The mean lymphocyte counts of all patients fell from a mean baseline value of 63,610/μL to 42,610/μL after the first cycle of treatment and further decreased to 1,500/μL after completion of 2 to 6 cycles of therapy. Two patients developed neutropenia, as defined by an absolute neutrophil count of less than 1,000/μL (one of whom had a neutrophil count <500/μL), but both recovered promptly after granulocyte-colony stimulating factor (G-CSF) administration. The platelet counts (mean 114,000/μL prior to and 111,400/μL after therapy) and hemoglobin levels (mean 11.7 g/dL before and 11.6 g/dL after therapy) remained unaffected, and no patient required platelet or red cell transfusion support during the study. CMV reactivation did not occur, but 2 patients developed rapidly reversible neutropenic sepsis requiring empiric antibiotics and transient administration of G-CSF. More than 4 months after completing the trial, Patient no. 1 had recurrence of peripheral blood prolymphocytosis and disease-related cytopenias with concurrent chryseobacterium meningosepticum infection of the blood, to which he finally succumbed. Excluding the initial admission, none of the patients required hospitalization during the period of the trial, except for Patient no. 1 and Patient no. 4 who were hospitalized for concomitant infection and recurrence of disease 4 to 6 months after completion of therapy.

4. Discussion

There are several noteworthy observations from this study.

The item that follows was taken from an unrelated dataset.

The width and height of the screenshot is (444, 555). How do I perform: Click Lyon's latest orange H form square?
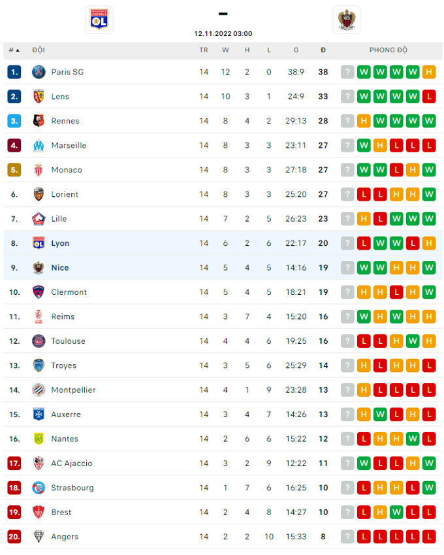click(x=428, y=243)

Four of the 5 patients responded to this combination regimen despite failing previous fludarabine treatment and 2 attained a MRD negative status. Importantly, this combination regimen was capable of inducing responses (1 CR, 1 MRD-negative CR, 1 PR) even in patients with poor-risk cytogenetic abnormalities such as 11q and 17p deletions; this finding is consistent with recent reports from the UK CLL02 study of SC alemtuzumab with or without oral fludarabine in patients with relapsed/refractory CLL [11]. Although no preemptive therapy or CMV prophylaxis in the form of IV ganciclovir or oral valganciclovir was given, symptomatic CMV reactivation was not observed. This could be because of small patient numbers. Overall, the SC alemtuzumab and oral fludarabine combination regimen was well tolerated and induced promising responses in elderly patients with relapsed CLL, including achievement of MRD negativity in 2 patients. Importantly, this regimen provided elderly Asian patients (four of whom were more than 70 years of age) with a reasonably well-tolerated, self-administered, outpatient-based treatment of relapsed/recurrent CLL. With a median age of patients' population of 74 years (range, 60–81 years), this report provides evidence that the association of fludarabine and alemtuzumab is feasible also in a select group of elderly Asian patients. These responses are also comparable to those observed with patients from Western countries, who are treated with alemtuzumab and fludarabine combinations. In light of these encouraging results, the OFSA regimen should be extended to larger multicenter clinical trials.

Competing Interests

CD is a paid speaker and consultant for Bayer-Schering. WH has received research funding for this study from Bayer-Schering. The clinical trial was supported by a research grant from Schering AG. The other authors have no competing interests to declare.

Authors' Contributions

WH conceived of the study, coordinated in its design and drafted the manuscript. CD participated in manuscript revisions. YSL, YCL, and TSL contributed patients and participated in coordination of the study. GKT participated in design of the study. LHL provided helpful advice and facilitated the conduct of the study. All authors read and approved the final manuscript.